— Ну, если телеграмма, то дойдет, — заверил Рыжий. — Читай, мы подредактируем. Правда, главный редактор? — кивнул он Хозеру.
— Послушаем, — согласился президент.
— Постой пока, Митрич, — взмахнул рукой Забриха. — Давайте еще по одной за Лешу, а потом залитуем. И он нехай послушает!
— Слушай, Олег, — накинулась на него Евгения Степановна. — Ты уже и так пьяный.
— За Лешку грех попрекать, подруга. Ну и что, что пьяный?! Я друга… сжег. Помянем, господа! — он вылил себе остатки своей "Имбирной" и поднял стакан.
Все тоже налили по чуть-чуть и молча отхлебнули.
— А теперь читай, борец за соцзаконность! — скомандовал Рыжий.
Петр Дмитриевич встал и, откашлявшись в кулак, начал:
— Москва, Кремль, Депутатам Верховного Совета СССР, генеральному прокурору СССР товарищу Сухареву Александру Яковлевичу… Довожу до Вашего сведения, что в городе Вавилонске орудует банда взяточников, хулиганов, воров, расхитителей соцсобственности под покровительством прокурора Вавилонска Кулакова, бюрократа и взяточника. Место взятки, сумму и какими купюрами — я не могу доказать, так как не присутствовал при этой акции, он сам пусть расскажет об этом.
— Стоп, — прервал его Рыжий. — Последнее предложение сними. Словоблудие.
— Да не перебивай ты! — взвилась Евгения Степановна.
— Все. Молчу. Продолжай, Митрич.
— Было возбуждено уголовное дело, где я был пострадавший. Он лично закрыл это дело. Я хорошо понимаю и отдаю себе отчет в том, что за все сказанное и написанное нужно отвечать перед законом со всей строгостью. Я знаю и другое, что закон один для всех и перед ним все равны. А Кулаков, вероятно, этого не знает, хотя и прокурор города. Обращаюсь к нему за справедливостью, а он отвечает: "Пиши куда хочешь, езжай куда хочешь, никто к нам не приедет проверять, а пришлют его ко мне, и я буду решать все так, как нахожу нужным". Что же это за Вавилонск и прокурор города Кулаков? Неужели над ним нет никакого контроля?

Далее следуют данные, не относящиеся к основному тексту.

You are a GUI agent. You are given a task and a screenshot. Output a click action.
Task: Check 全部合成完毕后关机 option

Я заявлял работникам ОБХСС Вавилонска, некоему Куренкову (кабинет № 73), понес ему документы, компрометирующие взяточников и вымогателей. Он меня выгнал из кабинета и сказал: "Вези куда хочешь эти документы". Пошел я к его заместителю Степанову, тот меня вытолкал из кабинета, да еще написал в управление, где я работаю, моему начальнику Педану, чтобы меня освободили от занимаемой должности.
Была у меня очная ставка и с начальником горотдела милиции Черновым. Он выслушал меня, сказал, что я свободен, записал мой адрес, пообещал разобраться и сообщить о принятых мерах. С 28 сентября 1988 года разбирается и сообщает.

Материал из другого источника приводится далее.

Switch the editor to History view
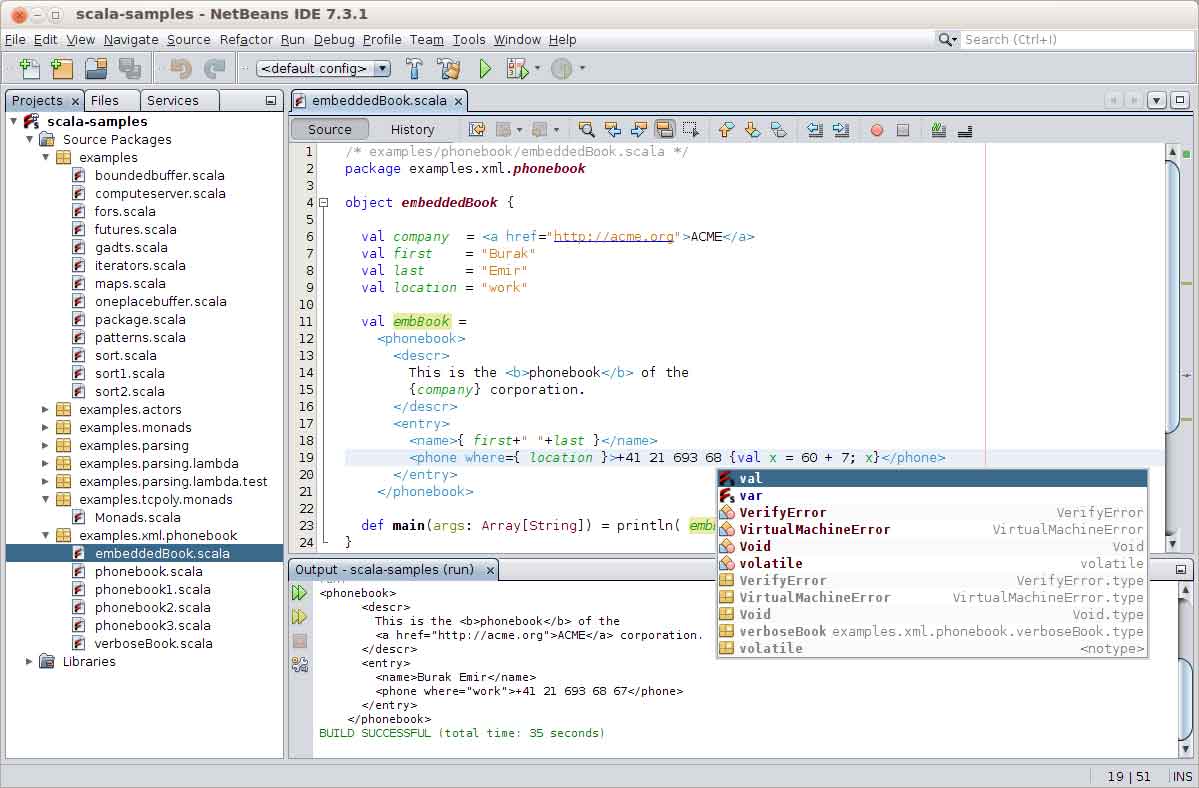Screen dimensions: 1199x788 (x=412, y=129)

Водили меня под конвоем в исполком лейтенант Кузнецов и вор Салей-мленик рынка, где я осуществляю контроль. Я сидел без суда и следствия. Посадил меня председатель горисполкома Шикула — судимый сам, судил его судья Волошин. Сидел я за то, что написал докладную на вора Салей-мленика и бандюгу-убийцу Кобылкина. Они торгуют ворованным мясом и часто с трупов животных, что может вызвать отравление и эпидемию желудочно-кишечных заболеваний. Меня вешали Кобылкин, Салей и трое мне неизвестных в туалете рынка на собственном галстуке. Директор рынка, бухгалтер и кассир не дали совершить надо мною убийство. За это я им очень благодарен. От пережитого я потерял речь и тяжело заболел. Никакого следствия никто не вел, хотя я и писал жалобу в горотдел милиции. Эти люди по-прежнему работают мясниками, и еще пригрозили мне в кабинете: "Если будешь подымать шум, мы тебя убьем". Ихние слова и угрозы не расходятся с делом.
— Это когда ж ты речь-то терял, Митрич? Я что-то не помню, — удивился Рыжий.
— Было, было, — подтвердила Евгения Степановна. — Тогда, когда я тебя выгнала из квартиры за то, что ты ко мне пьяный в комнату ломился. Ты еще с полгода не являлся. А потом с цветочками пришел мириться. Вспомнил?
— А… да, да… было дело. Ну, извини, Митрич. Продолжай.